"Jezioro marzeń" ma już 20 lat. Zobaczcie rocznicowe zdjęcia obsady – absolutnie fantastyczne!
Marta Wawrzyn
28 marca 2018, 19:32
"Jezioro marzeń" (Fot. WB)
"Jezioro marzeń" z pewnością nie powróci do telewizji, ale obsada chętnie spotkała się po latach. Zobaczcie sesję zdjęciową z okazji 20-lecia serialu.
"Jezioro marzeń" z pewnością nie powróci do telewizji, ale obsada chętnie spotkała się po latach. Zobaczcie sesję zdjęciową z okazji 20-lecia serialu.
20 stycznia 2018 roku minęło 20 lat od emisji pierwszego odcinka "Jeziora marzeń", jednego z tych seriali młodzieżowych, do których wciąż uwielbiamy powracać. Z tej okazji "Entertainment Weekly" zorganizował sesję, w której wzięli udział Kerr Smith (serialowy Jack McPhee), Meredith Monroe (Andie McPhee), James Van Der Beek (Dawson Leery), Joshua Jackson (Pacey Witter), Michelle Williams (Jen Lindley), Busy Phillips (Audrey Liddell) i Mary Beth Peil (Evelyn Ryan, czyli babcia).
W rozmowie z magazynem aktorzy, jak również twórca serialu, Kevin Williamson, opowiadają, jak bardzo się cieszą zawsze wtedy, kiedy udaje im się spotkać, i wspominają początki serialu. Czwórka aktorów, grająca główne role, stała się gwiazdami dosłownie w kilka tygodni. Dobrze to pamięta Mary-Margaret Humes, która grała w serialu Gail, matkę Dawsona.
– Byłam z Jamesem, kiedy podpisywał swój pierwszy autograf. Razem z mężem zabraliśmy go do Los Angeles obejrzeć film. Podchodzi do niego dziewczyna i pyta: "Przepraszam, czy ty jesteś tym gościem z 'Jeziora marzeń'? Mogę prosić o autograf?". On podpisał i powiedział: "O Boże, Mary-Margaret, to był pierwszy raz!". A ja sobie tylko pomyślałam: "Och, skarbie, trzymaj się" – opowiada aktorka.
Michelle Williams, która ma teraz na koncie cztery nominacje do Oscarów, też świetnie pamięta początki seriali.
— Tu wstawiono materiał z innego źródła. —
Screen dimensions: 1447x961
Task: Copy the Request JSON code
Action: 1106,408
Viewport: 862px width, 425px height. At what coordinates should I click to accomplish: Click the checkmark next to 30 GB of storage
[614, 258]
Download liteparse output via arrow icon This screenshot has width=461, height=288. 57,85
– Uwielbiałam to, że byliśmy w stanie dotrzeć do ludzi w tym wieku, kiedy wszystko się kształtuje. Myślę, że dlatego ludzie tak są z tym związani. Kiedy coś cię dotknie, kiedy dorastasz, zostaje z tobą na zawsze – mówi aktorka.
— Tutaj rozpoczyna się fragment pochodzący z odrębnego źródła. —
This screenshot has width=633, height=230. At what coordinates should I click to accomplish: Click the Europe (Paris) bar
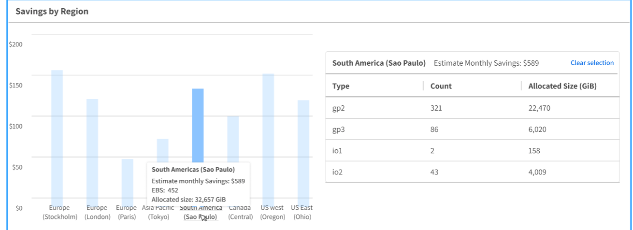127,178
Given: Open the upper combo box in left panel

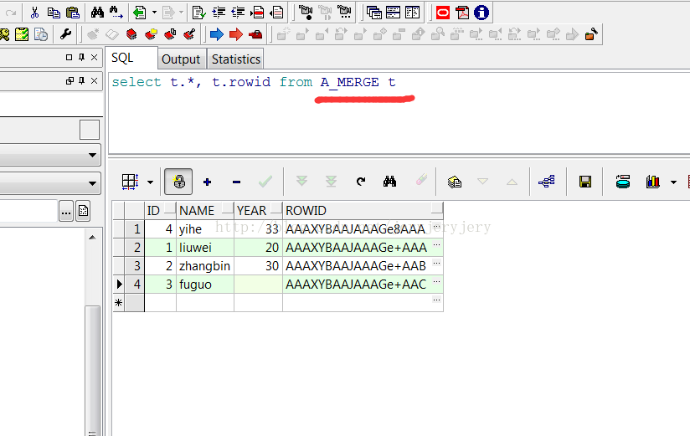Looking at the screenshot, I should [50, 156].

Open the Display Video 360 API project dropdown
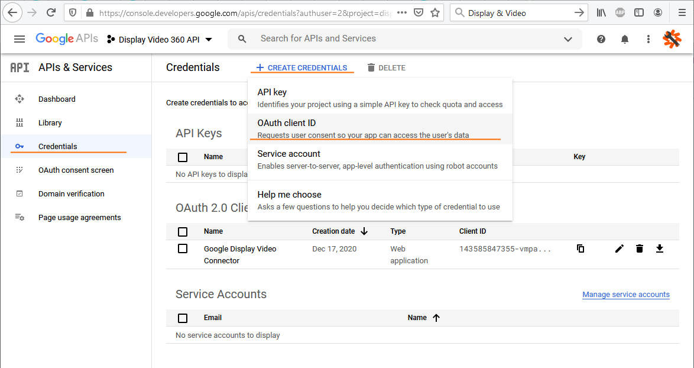click(x=160, y=40)
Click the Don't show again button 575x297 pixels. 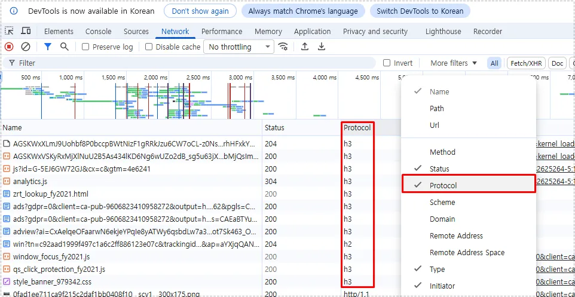click(200, 11)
Ale to, że wszyscy chętnie wzięli udział w sesji "EW" i miło wspominają początki, nie oznacza, że są chętni na powrót serialu do telewizji. Zdaniem jego twórcy nie miałoby to żadnego sensu.
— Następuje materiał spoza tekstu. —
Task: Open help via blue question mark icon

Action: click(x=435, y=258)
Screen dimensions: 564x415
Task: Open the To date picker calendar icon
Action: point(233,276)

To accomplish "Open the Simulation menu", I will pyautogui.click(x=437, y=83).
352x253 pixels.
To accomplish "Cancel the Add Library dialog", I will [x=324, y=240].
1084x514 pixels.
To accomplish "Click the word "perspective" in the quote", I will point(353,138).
– Czemu mielibyśmy to zrobić!? Jednym z powodów, dla których zrobiliśmy finał pięć lat w przyszłości, była chęć zamknięcia wszystkiego. Jaki miałby być ten powrót? Jak to by wyglądało? Po co? Nie widzę tego i nie czuję tego. Finał był pięknym momentem w czasie, a serial zawsze był nostalgiczny. Niech tak zostanie i niech on zawsze żyje w tej nostalgii i w tym nostalgicznym uniwersum – powiedział w styczniu Kevin Williamson w rozmowie z The Hollywood Reporter.
Innymi słowy: te zdjęcia to wszystko, na co możemy teraz liczyć. A jeśli chcecie powrócić do nostalgicznego świata "Jeziora marzeń", serial jest dostępny w serwisie Amazon Prime Video.